Anche se sono state sollevate preoccupazioni sulla sicurezza della continuazione del trattamento con farmaci biologici in prossimità e durante l’intervento chirurgico, uno studio recente ha chiaramente dimostrato che il trattamento con adalimumab non ha comportato un aumento degli eventi avversi peri-chirurgici e che la terapia anti-TNF non ha bisogno di essere interrotta durante l’intervento chirurgico nei pazienti con idrosadenite suppurativa.

Adalimumab da solo vs combinazione con intervento chirurgico
In questo studio randomizzato e controllato di fase IV condotto da agosto 2018 a luglio 2022, i ricercatori hanno confrontato l’efficacia nel mondo reale di adalimumab accompagnato da chirurgia adiuvante con adalimumab in monoterapia in pazienti con idrosadenite suppurativa da moderata a grave.

Ogni gruppo di trattamento comprendeva 31 pazienti che hanno ricevuto 40 mg di adalimumab una volta alla settimana per 12 mesi.
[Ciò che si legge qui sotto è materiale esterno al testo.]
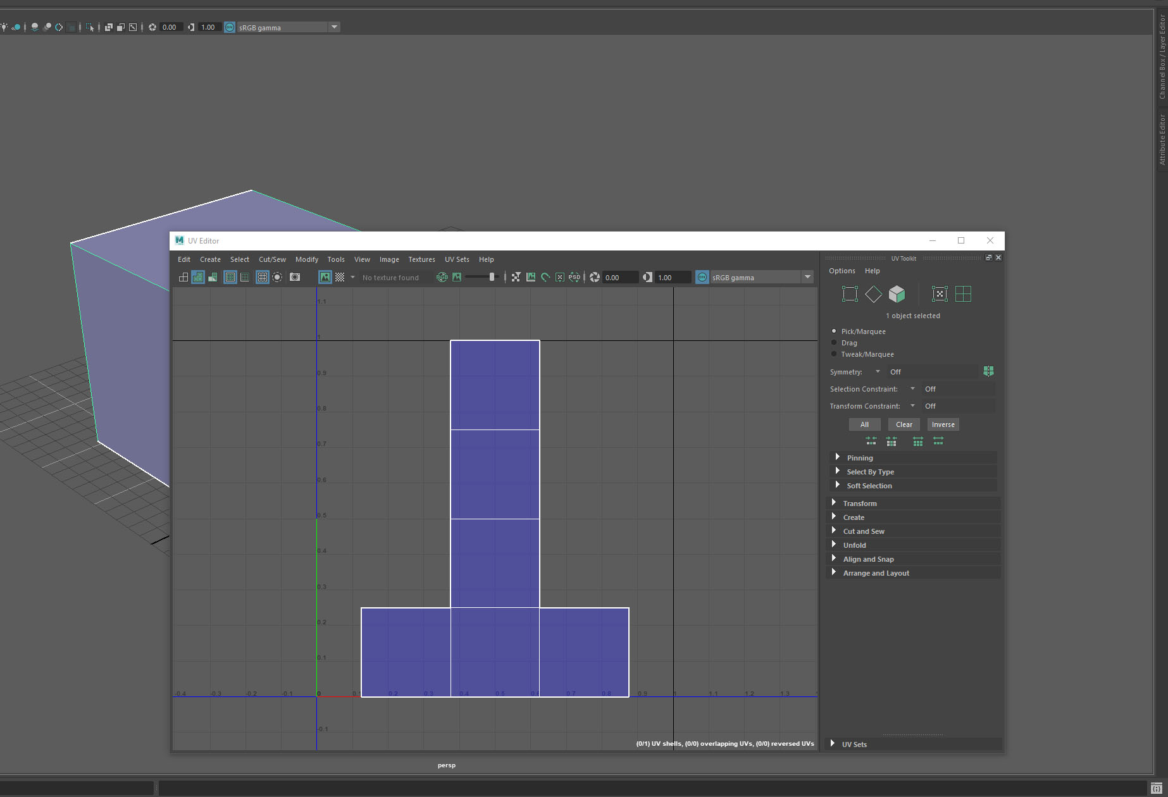
Task: Open the sRGB gamma dropdown
Action: (x=807, y=277)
I soggetti nel gruppo chirurgico hanno ricevuto un massimo di due interventi chirurgici, come il deroofing, che viene utilizzato per rimuovere le lesioni fistolose, o l’escissione limitata o ampia delle lesioni suppurative e delle ghiandole apocrine.

Approccio combinato significativamente superiore al solo biologico
I risultati hanno mostrato che, dopo 12 mesi, i pazienti nel gruppo chirurgico hanno ottenuto una riduzione significativamente maggiore della gravità della malattia, come misurato dall’International Hidradenitis Suppurativa Severity Score System, rispetto al gruppo in monoterapia (-19,1 vs -7,8, P<0,001).

I primi hanno anche ottenuto una riduzione maggiore rispetto al gruppo monoterapia nei punteggi relativi alla qualità della vita (DLQI, Dermatology Life Quality Index) (-8,2 vs -4, P=0,02). Inoltre, 18 partecipanti sottoposti a intervento chirurgico hanno raggiunto una variazione di almeno 2 punti nell’HS Physician Global Assessment rispetto a 4 soggetti gestiti con il solo adalimumab (58% vs 13%, P<0,001). La conta degli ascessi e dei noduli infiammatori e la risposta clinica della malattia erano invece comparabili tra i gruppi.

Ventinove pazienti trattati in monoterapia e 21 pazienti sottoposti anche a chirurgia hanno manifestato rispettivamente 79 e 49 eventi avversi. Come riferito dagli autori, il 73% degli eventi avversi è stato ritenuto probabilmente correlato al trattamento in entrambi i gruppi, con riacutizzazioni della malattia, infezioni virali e batteriche, ematoma nel sito di iniezione, lieve sanguinamento nel sito chirurgico e dolore post-operatorio come i più frequenti.

«La combinazione di adalimumab con la chirurgia ha mostrato un’efficacia clinica e un miglioramento della qualità della vita significativamente superiori rispetto alla monoterapia con adalimumab, con anche una maggiore soddisfazione del paziente» hanno concluso. «L’opzione terapeutica che prevede la combinazione dei due approcci dovrebbe essere sempre proposta ai pazienti con malattia da moderata a grave».

Referenze

Aarts P et al. Adalimumab in conjunction with surgery compared with adalimumab monotherapy for Hidradenitis suppurativa: A Randomized Controlled Trial in a real-world setting. J Am Acad Dermatol. 2023 Apr 27;S0190-9622(23)00734-X.